The State Committee for Planning, commonly known as "Gosplan," was launched as a permanent advisory subcommittee of STO, assigned with the task of conducting detailed economic investigations and providing a person engaged or qualified in a profession. recommendations to the decision-making STO.

Gosplan was formally established by a Sovnarkom decree, dated 22 February 1921. Ironically, the decree was passed on the same day that an article by Soviet leader V. I. Lenin was published in Pravda criticizing advocates of a "single economic plan" for their "idle talk" and "boring pedantry" and arguing that the GOELRO plan for national electrification was the "one serious work on the question of the single economic plan." Other members of Sovnarkom were more optimistic, however, and Lenin sustained a defeat on the establishment of another planning entity, Gosplan. As a compromise degree uniting the mission of the two planning entities, head of GOELRO Gleb Krzhizhanovsky was tapped to head Gosplan.

Initially Gosplan had an advisory function, with its entire staff consisting of just 34 people at the time of its April 1921 launch. These were selected on the basis of academic expertise in specialized aspects of industry; just 7 were members of the Russian Communist Party bolsheviks. With the ongoing adjust to a market-based system of production as element of the New Economic Policy NEP, very real constraints existed on the possible extent of central planning during the initial phase of Gosplan's institutional life.

Gosplan quickly became a leading bureaucratic advocate for central planning and expanded investment in heavy industry, with Leon Trotsky one of the leading political patrons of the agency. In June 1922 a new decree further expanded Gosplan's purview, with the company directed to compose both "long-term" and "immediate" plans of production. Gosplan was to be consulted regarding introduced economic and financial decrees produced to the Council of People's Commissars by the various economic People's Commissariats. An administrative rivalry ensued between Gosplan and the People's Commissariat of Finance Narkomfin, the latter the agency almost in favor of currency stabilization and expansion of the general economy through the regulated market.

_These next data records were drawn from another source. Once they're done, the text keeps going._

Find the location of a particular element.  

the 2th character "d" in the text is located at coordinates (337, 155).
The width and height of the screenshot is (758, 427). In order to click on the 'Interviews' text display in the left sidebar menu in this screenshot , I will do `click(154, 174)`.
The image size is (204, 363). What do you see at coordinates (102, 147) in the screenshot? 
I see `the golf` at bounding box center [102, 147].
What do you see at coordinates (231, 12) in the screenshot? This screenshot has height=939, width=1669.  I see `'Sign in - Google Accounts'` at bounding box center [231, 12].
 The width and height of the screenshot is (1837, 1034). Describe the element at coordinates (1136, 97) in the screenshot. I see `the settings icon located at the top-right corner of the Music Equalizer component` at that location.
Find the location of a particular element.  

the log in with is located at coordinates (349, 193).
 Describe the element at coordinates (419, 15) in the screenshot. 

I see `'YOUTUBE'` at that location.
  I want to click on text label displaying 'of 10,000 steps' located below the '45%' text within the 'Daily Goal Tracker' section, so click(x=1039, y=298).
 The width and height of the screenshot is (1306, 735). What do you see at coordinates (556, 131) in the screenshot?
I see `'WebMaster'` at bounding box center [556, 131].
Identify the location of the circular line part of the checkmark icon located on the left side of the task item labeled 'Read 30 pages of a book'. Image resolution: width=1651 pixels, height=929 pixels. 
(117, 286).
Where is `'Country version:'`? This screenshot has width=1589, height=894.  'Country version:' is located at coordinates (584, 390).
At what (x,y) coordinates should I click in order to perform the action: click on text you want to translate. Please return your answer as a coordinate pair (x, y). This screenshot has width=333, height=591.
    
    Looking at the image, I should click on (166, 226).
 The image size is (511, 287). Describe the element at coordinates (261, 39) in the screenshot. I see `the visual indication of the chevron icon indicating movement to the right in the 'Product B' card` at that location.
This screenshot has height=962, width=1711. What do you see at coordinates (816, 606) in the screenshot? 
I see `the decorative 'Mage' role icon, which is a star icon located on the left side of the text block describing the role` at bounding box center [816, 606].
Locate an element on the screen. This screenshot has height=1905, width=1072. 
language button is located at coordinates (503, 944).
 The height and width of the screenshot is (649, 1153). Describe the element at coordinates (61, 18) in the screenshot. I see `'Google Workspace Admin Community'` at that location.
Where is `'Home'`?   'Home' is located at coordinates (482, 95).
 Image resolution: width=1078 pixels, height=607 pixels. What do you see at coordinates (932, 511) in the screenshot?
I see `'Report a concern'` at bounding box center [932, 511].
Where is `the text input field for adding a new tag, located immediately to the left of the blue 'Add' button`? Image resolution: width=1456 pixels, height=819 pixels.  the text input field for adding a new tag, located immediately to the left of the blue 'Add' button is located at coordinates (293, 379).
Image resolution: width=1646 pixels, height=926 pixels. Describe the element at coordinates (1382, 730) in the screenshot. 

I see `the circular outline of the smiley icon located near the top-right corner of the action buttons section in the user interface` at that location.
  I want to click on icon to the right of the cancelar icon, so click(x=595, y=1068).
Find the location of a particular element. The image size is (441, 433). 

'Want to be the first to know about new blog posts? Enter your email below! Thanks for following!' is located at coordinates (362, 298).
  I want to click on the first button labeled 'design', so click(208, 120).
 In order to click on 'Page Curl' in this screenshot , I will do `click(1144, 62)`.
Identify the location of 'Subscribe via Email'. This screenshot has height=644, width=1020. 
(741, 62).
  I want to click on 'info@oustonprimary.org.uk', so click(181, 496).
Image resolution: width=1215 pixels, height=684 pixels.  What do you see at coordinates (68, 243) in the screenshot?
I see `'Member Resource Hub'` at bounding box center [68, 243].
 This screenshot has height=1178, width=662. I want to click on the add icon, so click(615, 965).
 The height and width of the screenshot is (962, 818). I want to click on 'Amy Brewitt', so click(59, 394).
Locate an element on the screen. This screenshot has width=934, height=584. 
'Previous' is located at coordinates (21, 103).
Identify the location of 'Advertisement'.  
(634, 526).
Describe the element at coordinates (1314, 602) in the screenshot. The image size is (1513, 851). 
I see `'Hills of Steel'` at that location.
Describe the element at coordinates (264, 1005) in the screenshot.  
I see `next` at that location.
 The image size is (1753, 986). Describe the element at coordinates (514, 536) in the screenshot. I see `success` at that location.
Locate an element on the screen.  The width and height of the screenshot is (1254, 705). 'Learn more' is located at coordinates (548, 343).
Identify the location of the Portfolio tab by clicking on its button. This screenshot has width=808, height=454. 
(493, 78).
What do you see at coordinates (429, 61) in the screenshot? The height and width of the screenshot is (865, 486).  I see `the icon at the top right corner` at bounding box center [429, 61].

Gosplan had no power to direct or determine of compulsion in this early interval, but was forced to work through Sovnarkom, STO, or the People's Commissariats to have its suggestions implemented by decree. The agency's economic calculations and policy suggestions remained largely abstract throughout the first half of the 1920s, with Gosplan's desires and actual policy largely disjointed.

Tension continued between Narkomfin and Gosplan throughout the NEP period, with Narkomfin advocating for increased grain exports as a means of bolstering the currency by balancing imports and exports while simultaneously bolstering peasant prosperity, while Gosplan emerged as the chief advocate of cheap food and planned coding of industry.

During 1925 Gosplan started creating annual economic plans, requested as "control numbers" контрольные цифры.

Its work was coordinated with the USSR Central Statistical Directorate, the People's Commissariat of Finance, and the Supreme Soviet of the National Economy VSNKh, and later with the State Bank Gosbank and State supply Committee Gossnab.

With the intro of five-year plans in 1928, Gosplan became responsible for their creation and administration according to the objectives declared by the All-Russian Communist Party bolsheviks.

During 1930 the Statistical Directorate was merged into Gosplan, and on 3 February 1931 Gosplan was resubordinated to the Sovnarkom.

During May 1955 Gosplan was divided up into two commissions: the USSR Council of Ministers State Commission for advanced Planning and the USSR Council of Ministers Economic Commission on Current Planning. These were, respectively, tasked with predictive and instant planning. The work of the latter was based on the five-year plans delivered by Gosplan, with Gosplan planning 10–15 years ahead.

Gosplan was headquartered at the building now occupied by the State Duma, in Moscow.